▶ [Texte à lire]:
● ● ●

Monsieur le Président,
Madame la Ministre, Chère Hakima,
Mesdames et Messieurs,
Chers Amis,
Je suis venu cet après-midi à Marseille parce que, d'une part, j'avais pris cet engagement vis-à-vis du président Michel Vauzelle - vous savez que quand Michel Vauzelle demande quelque chose, il n'est pas question de dire non, et que j'aime bien tenir mes engagements - et parce que je savais que je vous rencontrerai, notamment, ma collègue et amie, ministre marocaine de l'environnement ; et puis aussi parce que comme président de la COP21, ce qui se fait ici m'intéresse énormément.
Dans le droit fil de ce qui a été fort bien dit avant moi, je voudrais juste semer deux, trois petits cailloux.
D'abord, une réflexion. Au moment même où nous nous réunissons, il y a beaucoup de réunions à travers le monde qui portent sur des sujets voisins et, en particulier, trois d'entre elles qui, par leur conjonction, me paraissent très significatives.
Il y a une réunion à Bonn appelée «ADP» - j'y reviendrai dans un instant. Nous nous y trouvions au début de la semaine avec Hakima. Ce sont les délégués de tous les pays qui planchent pour élaborer le texte qui me sera remis au mois d'octobre. Et puis il va y avoir, dans les heures qui viennent, la réunion du G7, c'est-à-dire les pays les plus riches, en Allemagne.
Il me semble que la conjonction de ces trois réunions nous montre assez ce qu'il faut faire si on veut - et c'est indispensable - parvenir à un bon résultat à Paris.

● ● ●

▶ [Lignes de données]:
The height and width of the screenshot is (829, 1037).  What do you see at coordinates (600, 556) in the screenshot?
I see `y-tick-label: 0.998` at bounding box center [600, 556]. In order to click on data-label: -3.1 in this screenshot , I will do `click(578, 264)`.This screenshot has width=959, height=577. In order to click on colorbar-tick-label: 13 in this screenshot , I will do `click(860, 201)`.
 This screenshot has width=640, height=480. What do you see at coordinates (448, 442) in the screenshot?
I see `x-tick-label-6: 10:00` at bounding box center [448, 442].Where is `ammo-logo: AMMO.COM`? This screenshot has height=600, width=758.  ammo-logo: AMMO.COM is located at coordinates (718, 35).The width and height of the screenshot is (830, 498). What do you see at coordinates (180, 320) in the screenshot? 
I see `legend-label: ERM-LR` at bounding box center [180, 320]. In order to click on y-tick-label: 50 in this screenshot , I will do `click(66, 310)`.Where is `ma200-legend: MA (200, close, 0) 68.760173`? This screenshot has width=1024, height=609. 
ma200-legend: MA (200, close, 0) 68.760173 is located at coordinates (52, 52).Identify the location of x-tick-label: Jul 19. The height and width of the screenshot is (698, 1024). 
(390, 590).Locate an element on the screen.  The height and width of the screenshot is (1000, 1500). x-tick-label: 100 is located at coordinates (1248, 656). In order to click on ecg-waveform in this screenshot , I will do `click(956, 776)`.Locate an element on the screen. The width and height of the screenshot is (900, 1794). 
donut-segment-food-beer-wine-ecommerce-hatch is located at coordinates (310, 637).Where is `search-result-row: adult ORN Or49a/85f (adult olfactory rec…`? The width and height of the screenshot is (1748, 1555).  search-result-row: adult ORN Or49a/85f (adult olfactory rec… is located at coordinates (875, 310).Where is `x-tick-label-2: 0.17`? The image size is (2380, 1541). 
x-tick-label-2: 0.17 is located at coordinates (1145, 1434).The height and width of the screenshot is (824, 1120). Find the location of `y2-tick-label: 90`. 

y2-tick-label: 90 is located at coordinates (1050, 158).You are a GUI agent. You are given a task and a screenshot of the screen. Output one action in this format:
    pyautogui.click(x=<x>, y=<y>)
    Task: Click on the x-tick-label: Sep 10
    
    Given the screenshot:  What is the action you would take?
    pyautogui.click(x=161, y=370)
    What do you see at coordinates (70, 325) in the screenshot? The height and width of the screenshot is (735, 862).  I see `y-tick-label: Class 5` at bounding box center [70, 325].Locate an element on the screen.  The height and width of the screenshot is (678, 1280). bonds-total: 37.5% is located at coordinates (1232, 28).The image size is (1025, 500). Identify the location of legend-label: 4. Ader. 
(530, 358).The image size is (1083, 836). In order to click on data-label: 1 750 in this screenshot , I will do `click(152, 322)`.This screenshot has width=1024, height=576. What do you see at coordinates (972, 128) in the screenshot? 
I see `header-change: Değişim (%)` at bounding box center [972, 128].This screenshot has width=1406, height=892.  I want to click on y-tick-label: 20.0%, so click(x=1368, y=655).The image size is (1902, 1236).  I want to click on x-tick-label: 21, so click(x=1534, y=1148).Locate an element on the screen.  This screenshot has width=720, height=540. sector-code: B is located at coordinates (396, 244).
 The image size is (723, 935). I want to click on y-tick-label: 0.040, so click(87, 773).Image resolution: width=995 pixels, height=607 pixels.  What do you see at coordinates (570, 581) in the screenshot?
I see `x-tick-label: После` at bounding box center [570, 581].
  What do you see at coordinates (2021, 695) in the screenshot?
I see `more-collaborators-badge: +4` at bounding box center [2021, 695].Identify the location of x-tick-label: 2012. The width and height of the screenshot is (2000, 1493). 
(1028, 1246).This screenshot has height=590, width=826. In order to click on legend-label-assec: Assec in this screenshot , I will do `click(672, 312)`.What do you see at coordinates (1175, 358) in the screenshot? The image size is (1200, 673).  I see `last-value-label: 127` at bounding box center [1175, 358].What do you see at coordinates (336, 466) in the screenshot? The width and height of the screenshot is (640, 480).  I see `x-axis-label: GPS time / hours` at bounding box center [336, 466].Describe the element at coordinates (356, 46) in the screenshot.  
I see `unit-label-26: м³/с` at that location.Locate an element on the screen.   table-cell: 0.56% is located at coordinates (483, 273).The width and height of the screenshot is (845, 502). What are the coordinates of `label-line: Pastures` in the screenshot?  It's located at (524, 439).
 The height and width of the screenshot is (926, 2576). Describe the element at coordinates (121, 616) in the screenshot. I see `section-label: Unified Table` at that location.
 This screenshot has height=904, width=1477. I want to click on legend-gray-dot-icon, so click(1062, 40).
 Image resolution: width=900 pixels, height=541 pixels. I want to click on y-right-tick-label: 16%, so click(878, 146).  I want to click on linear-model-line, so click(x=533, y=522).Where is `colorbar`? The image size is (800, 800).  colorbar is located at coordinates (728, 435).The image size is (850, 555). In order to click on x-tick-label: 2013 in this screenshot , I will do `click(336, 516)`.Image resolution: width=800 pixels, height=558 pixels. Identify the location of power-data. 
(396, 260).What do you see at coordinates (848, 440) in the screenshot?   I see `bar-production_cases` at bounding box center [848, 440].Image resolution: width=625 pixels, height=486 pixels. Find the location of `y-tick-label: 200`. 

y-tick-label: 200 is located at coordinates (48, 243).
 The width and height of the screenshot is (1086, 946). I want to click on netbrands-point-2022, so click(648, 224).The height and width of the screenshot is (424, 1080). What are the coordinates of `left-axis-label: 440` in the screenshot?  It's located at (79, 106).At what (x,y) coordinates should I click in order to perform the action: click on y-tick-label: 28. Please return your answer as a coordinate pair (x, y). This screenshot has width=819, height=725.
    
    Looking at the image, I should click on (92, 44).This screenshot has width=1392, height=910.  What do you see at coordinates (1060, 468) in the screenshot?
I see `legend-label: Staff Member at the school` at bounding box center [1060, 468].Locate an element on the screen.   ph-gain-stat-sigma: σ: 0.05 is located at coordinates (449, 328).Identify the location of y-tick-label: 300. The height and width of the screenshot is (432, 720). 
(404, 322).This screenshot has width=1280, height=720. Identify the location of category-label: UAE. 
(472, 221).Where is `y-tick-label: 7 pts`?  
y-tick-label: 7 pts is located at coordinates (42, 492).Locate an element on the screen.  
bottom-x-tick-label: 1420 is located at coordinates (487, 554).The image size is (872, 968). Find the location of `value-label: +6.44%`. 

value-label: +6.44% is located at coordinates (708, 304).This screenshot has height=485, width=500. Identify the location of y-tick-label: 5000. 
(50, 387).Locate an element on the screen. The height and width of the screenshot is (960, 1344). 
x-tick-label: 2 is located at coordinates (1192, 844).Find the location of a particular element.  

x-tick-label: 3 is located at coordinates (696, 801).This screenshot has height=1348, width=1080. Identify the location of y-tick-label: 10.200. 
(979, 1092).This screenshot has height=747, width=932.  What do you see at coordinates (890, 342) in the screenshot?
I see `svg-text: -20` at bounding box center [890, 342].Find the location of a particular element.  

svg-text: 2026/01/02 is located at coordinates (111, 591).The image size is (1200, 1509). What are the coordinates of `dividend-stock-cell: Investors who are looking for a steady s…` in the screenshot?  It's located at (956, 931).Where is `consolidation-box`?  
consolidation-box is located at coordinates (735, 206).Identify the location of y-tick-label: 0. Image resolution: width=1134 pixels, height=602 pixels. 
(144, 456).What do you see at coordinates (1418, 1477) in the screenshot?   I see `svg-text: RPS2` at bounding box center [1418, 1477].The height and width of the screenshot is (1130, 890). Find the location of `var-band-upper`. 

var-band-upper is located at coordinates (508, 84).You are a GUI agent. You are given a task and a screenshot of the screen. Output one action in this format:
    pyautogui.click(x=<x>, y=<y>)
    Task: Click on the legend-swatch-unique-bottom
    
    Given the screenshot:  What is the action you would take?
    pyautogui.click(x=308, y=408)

● ● ●

▶ [Activités]:
A. Indiquez si chacune des affirmations suivantes concorde avec le discours sur la COP21, en répondant par oui ou non et en citant les mots décisifs du discours. (i) L'orateur est venu à Marseille en partie à cause d'un engagement pris envers Michel Vauzelle. (ii) Le texte élaboré par les délégués réunis à Bonn doit être remis à l'orateur au mois d'octobre. (iii) L'orateur annonce qu'il va semer une dizaine de petits cailloux.
B. Poursuivez le discours sur la COP21 à partir de sa dernière phrase.

▶ [Réponses par activité]:
A.
(i) Oui : « j'avais pris cet engagement vis-à-vis du président Michel Vauzelle »
(ii) Oui : « élaborer le texte qui me sera remis au mois d'octobre »
(iii) Non : « je voudrais juste semer deux, trois petits cailloux »

B.
À Bonn, dans une salle immense qui a été construite d'ailleurs récemment, se sont réunis des délégués venus des 196 parties du monde - il y a 195 pays mais 196 parties parce que l'Union européenne est elle-même une partie. Ces délégués, qui sont des spécialistes, planchent sur un texte. Le texte a été élaboré à Lima, puis retravaillé et c'est vrai qu'aujourd'hui c'est un ours qui n'est pas trop bien léché encore parce qu'il fait un peu plus de 80 pages. Ce qui me paraît beaucoup plus important que son volume, c'est qu'il contient beaucoup de dispositions qui ne sont pas encore arbitrées. Or, la politique ne consiste pas seulement à énumérer les problèmes mais à trancher entre les solutions. Donc, ces femmes et ces hommes, grands spécialistes de ces questions, vont devoir entrer dans les sujets : Hakima en a traité quelques-uns qui portent parfois des noms étranges pour les non-spécialistes - l'atténuation, l'adaptation, l'additionnalité, enfin toute une série de choses -, mais qui recouvrent en fait, au-delà du jargon, des réalités tout à fait déterminantes pour notre avenir. Ils ont dix jours pour travailler. Ensuite, ils se retrouveront à la fin du mois d'août, au début du mois de septembre. Et puis viendra l'épreuve finale au mois d'octobre et ils devront, à ce moment-là, présenter un texte, me le remettre en tant que président de la COP21. C'est ce texte, normalement, que je devrai soumettre à la conférence.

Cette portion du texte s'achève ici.